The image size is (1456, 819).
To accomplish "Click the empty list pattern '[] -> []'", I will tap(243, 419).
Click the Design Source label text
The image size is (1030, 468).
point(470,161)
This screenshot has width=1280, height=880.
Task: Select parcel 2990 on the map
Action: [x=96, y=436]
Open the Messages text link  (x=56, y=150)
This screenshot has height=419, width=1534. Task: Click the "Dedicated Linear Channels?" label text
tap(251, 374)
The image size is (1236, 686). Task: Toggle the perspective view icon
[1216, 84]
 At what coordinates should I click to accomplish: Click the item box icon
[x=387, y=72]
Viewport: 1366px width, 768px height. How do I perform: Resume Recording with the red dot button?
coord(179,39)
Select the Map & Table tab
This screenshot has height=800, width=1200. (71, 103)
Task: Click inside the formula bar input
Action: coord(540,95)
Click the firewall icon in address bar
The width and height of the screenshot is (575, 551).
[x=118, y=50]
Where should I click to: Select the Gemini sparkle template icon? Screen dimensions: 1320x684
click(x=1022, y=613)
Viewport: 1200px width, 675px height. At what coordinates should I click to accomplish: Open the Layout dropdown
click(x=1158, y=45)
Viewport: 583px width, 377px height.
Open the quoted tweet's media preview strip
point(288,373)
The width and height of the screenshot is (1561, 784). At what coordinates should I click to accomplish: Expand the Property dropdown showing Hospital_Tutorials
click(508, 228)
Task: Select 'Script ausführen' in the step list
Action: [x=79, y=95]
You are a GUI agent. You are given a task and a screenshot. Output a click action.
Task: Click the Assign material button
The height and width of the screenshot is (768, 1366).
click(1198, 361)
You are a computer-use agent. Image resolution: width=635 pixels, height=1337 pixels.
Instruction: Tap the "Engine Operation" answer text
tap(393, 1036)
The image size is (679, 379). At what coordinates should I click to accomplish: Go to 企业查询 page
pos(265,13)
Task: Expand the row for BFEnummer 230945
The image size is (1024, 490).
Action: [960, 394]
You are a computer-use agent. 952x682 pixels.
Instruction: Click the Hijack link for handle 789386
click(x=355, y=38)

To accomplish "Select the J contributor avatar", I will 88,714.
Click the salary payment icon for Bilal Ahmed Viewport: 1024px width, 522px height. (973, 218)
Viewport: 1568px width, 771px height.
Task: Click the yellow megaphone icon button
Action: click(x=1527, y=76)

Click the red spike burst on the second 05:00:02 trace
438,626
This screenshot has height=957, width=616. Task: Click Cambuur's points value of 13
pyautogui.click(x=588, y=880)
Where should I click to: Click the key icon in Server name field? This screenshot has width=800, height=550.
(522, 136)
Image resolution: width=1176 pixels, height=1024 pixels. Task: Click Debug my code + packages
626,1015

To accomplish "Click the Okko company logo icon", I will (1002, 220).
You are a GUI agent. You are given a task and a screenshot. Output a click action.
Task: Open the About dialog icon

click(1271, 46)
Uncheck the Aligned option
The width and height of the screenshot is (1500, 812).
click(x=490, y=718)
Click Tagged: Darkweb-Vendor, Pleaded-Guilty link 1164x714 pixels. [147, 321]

================================

Goal
Reproduce the stretch of the data from its first line through the line containing "Action: [x=79, y=95]", word for word.

Solved problem
The image size is (1456, 819).
To accomplish "Click the empty list pattern '[] -> []'", I will tap(243, 419).
Click the Design Source label text
The image size is (1030, 468).
point(470,161)
This screenshot has width=1280, height=880.
Task: Select parcel 2990 on the map
Action: [x=96, y=436]
Open the Messages text link  (x=56, y=150)
This screenshot has height=419, width=1534. Task: Click the "Dedicated Linear Channels?" label text
tap(251, 374)
The image size is (1236, 686). Task: Toggle the perspective view icon
[1216, 84]
 At what coordinates should I click to accomplish: Click the item box icon
[x=387, y=72]
Viewport: 1366px width, 768px height. How do I perform: Resume Recording with the red dot button?
coord(179,39)
Select the Map & Table tab
This screenshot has height=800, width=1200. (71, 103)
Task: Click inside the formula bar input
Action: coord(540,95)
Click the firewall icon in address bar
The width and height of the screenshot is (575, 551).
[x=118, y=50]
Where should I click to: Select the Gemini sparkle template icon? Screen dimensions: 1320x684
click(x=1022, y=613)
Viewport: 1200px width, 675px height. At what coordinates should I click to accomplish: Open the Layout dropdown
click(x=1158, y=45)
Viewport: 583px width, 377px height.
Open the quoted tweet's media preview strip
point(288,373)
The width and height of the screenshot is (1561, 784). At what coordinates should I click to accomplish: Expand the Property dropdown showing Hospital_Tutorials
click(508, 228)
Task: Select 'Script ausführen' in the step list
Action: [x=79, y=95]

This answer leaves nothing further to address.